TO-DO LIST:
- 1) Answer these questions from the youth ministry account:
(a) What does SALT stand for?
(b) How often did the team meet to pray and plan?
(c) What did the writer yell about wanting while playing the "party girl"?
- 2) Revise the stretch of the youth ministry account from "Sometime during my" through "realize my worth.", changing "youth pastor" to "associate pastor".
- 3) Write what comes next in the youth ministry account, picking up after its final sentence.
___ TEXT
Sometime during my high school years, John’s brother Bryan took over as youth pastor. He had a crazy idea; the youth should help to lead Heirborne. He chose a group of us and called us the SALT team (Student Action Leadership Team). Just the fact that Bryan had chosen me sent me an important message. I had value. I didn’t have to be like anyone else. I could be myself, and I could be an important member of the team. Bryan and his wife Marcey helped me to realize my worth.
We would meet once a week to pray and plan the next youth meeting. We would take turns being responsible for different parts of the service – offering, announcements, and the teaching. We would brainstorm wild ideas for skits or fun games that would illustrate the main point of the teaching. I found myself up front speaking, teaching, or even dressed in crazy costumes doing ridiculous skits. Talk about being out of my comfort zone!
Just the fact that I was able to get up in front of a group of people and talk was MIRACULOUS!
Once I was chosen to portray a “party girl” in a skit. It was supposed to be a game show that had many different types of people answering the questions. I would have never chosen this character for myself, being just the opposite of a “party girl.” Yet I was determined to do the best job that I could. I wore the closest thing to a mini skirt that I owned (which really was practically down to my knees). A friend teased my hair until it was perfect 80s “big hair”. I got out there with all the other crazy characters and acted as loud and obnoxious as I could, yelling out about wanting a case of “Red Bull.”
I felt absolutely ridiculous, yet there was no fear! I wasn’t worried about being rejected by the other teens at youth that night. I was just having fun and hoping that I could help the other teens have fun, feel a part of the group, and learn about God. I stopped thinking about myself and began to want to be a blessing to others. Fear became less and less a part of my life as I graduated High School and did missions with Youth With A Mission. Preaching in front of others and meeting new people from all over the world became exhilarating.
______
___ DATA EXCERPT
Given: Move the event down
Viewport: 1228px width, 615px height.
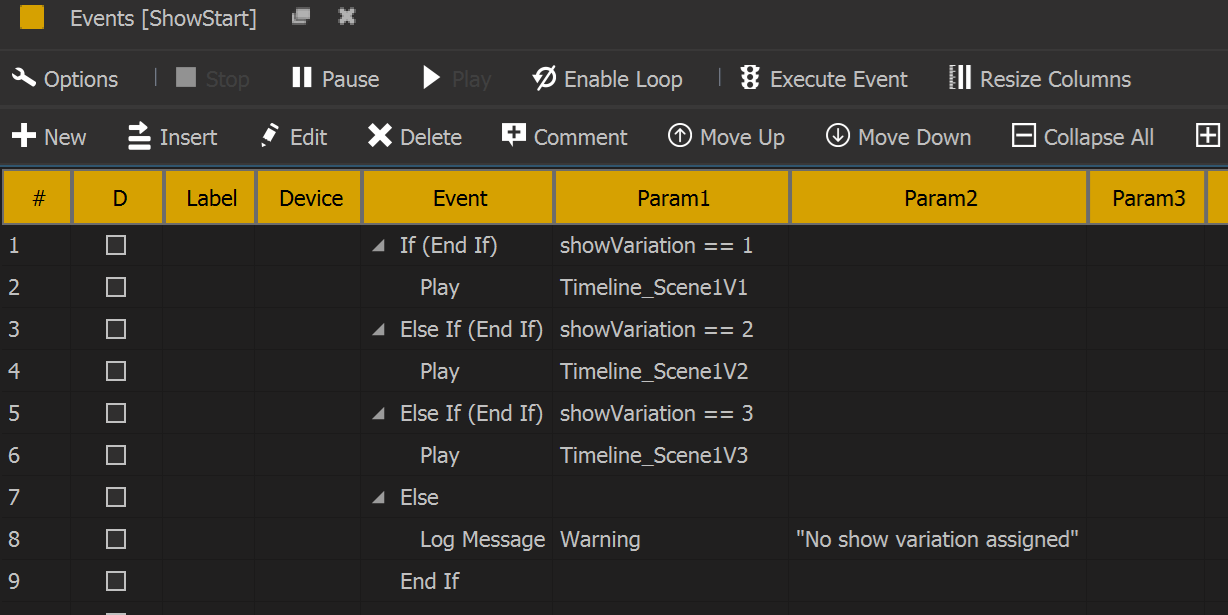Looking at the screenshot, I should point(838,137).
______
ANSWERS PER TASK:
- 1)
(a) Student Action Leadership Team
(b) Once a week
(c) A case of "Red Bull"

- 2)
Sometime during my high school years, John’s brother Bryan took over as associate pastor. He had a crazy idea; the youth should help to lead Heirborne. He chose a group of us and called us the SALT team (Student Action Leadership Team). Just the fact that Bryan had chosen me sent me an important message. I had value. I didn’t have to be like anyone else. I could be myself, and I could be an important member of the team. Bryan and his wife Marcey helped me to realize my worth.

- 3)
I came back from YWAM and married that kid on the skateboard, Chris Brandenburg. After a year of working and being youth leaders, we moved to Colorado Springs. We became part of a small church, but after 7 years I experienced the biggest rejection of my life.
I had always dealt with the FEAR of rejection but now what I had dreaded had come upon me. The church (which was comprised of our leaders, closest friends, and spiritual family – almost our ENTIRE support network there in Colorado), kicked us out. The main leader, Mary, told Chris that we could no longer be part of the church because of MY iniquities. She said that I was interfering with their prayers. She said I was holding Chris back from his destiny and that I was not the woman that God had wanted him to marry. She said that I would one day leave him. Once that happened, Chris could return to the church. Imagine hearing these words from someone you honored and respected as your leader. I honored and respected Mary, but I also feared her. Mary had spoken harsh words to me before. I had tried my best to follow God, yet she was always able to find something about me to criticize. I remember thinking, “I will never be free until Mary dies.” Isn’t that horrible?
Thankfully Mary didn’t have to die for me to be free from fear. She just had to reject me, and God began to set me free!
I sought God like never before and do you know what I realized?
All of His words to me were good!
He loved me, more that I could take in or comprehend!
He delighted in me and actually liked me!
He gave me so much joy, more than I had ever had before!
He began to show me that the church that had rejected me did not have His heart. Rather, they were working for the Accuser of the Brethren. I am sure that the enemy of my soul, that dirty rotten liar of an accuser had a plan that he thought was fool proof. He would link my heart and my identity to this little church and then turn them against me. I would finally suffer the dreaded REJECTION and receive a mortal wound that would fester until the bitterness had consumed me.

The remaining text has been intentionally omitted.